** Begin **

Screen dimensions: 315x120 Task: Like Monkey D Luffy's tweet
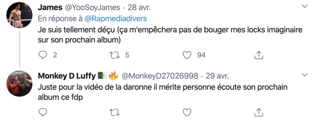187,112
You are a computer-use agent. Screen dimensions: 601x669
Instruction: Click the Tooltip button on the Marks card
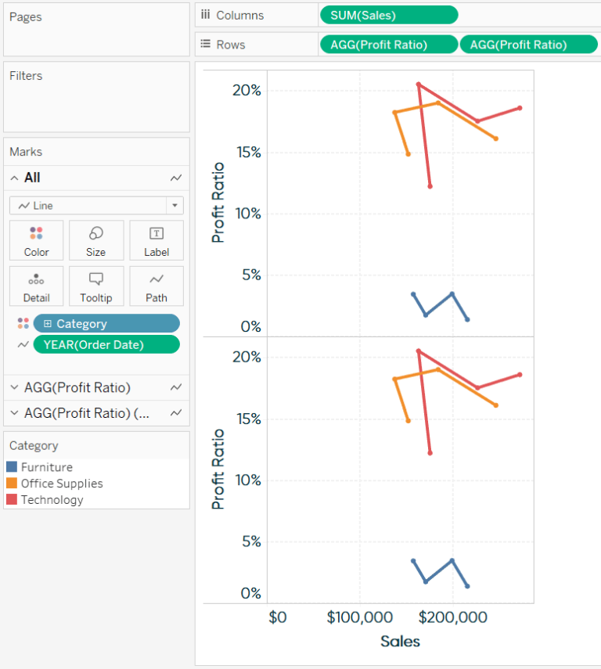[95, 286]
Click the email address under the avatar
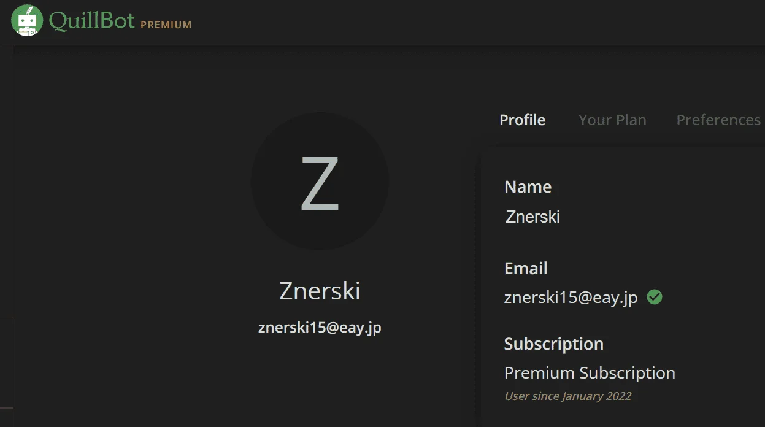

** End **

Exercise details -
Can you pull out every line of the data above, word for word, and leave out the pictures?

Written reply -
Screen dimensions: 315x120 Task: Like Monkey D Luffy's tweet
187,112
You are a computer-use agent. Screen dimensions: 601x669
Instruction: Click the Tooltip button on the Marks card
[95, 286]
Click the email address under the avatar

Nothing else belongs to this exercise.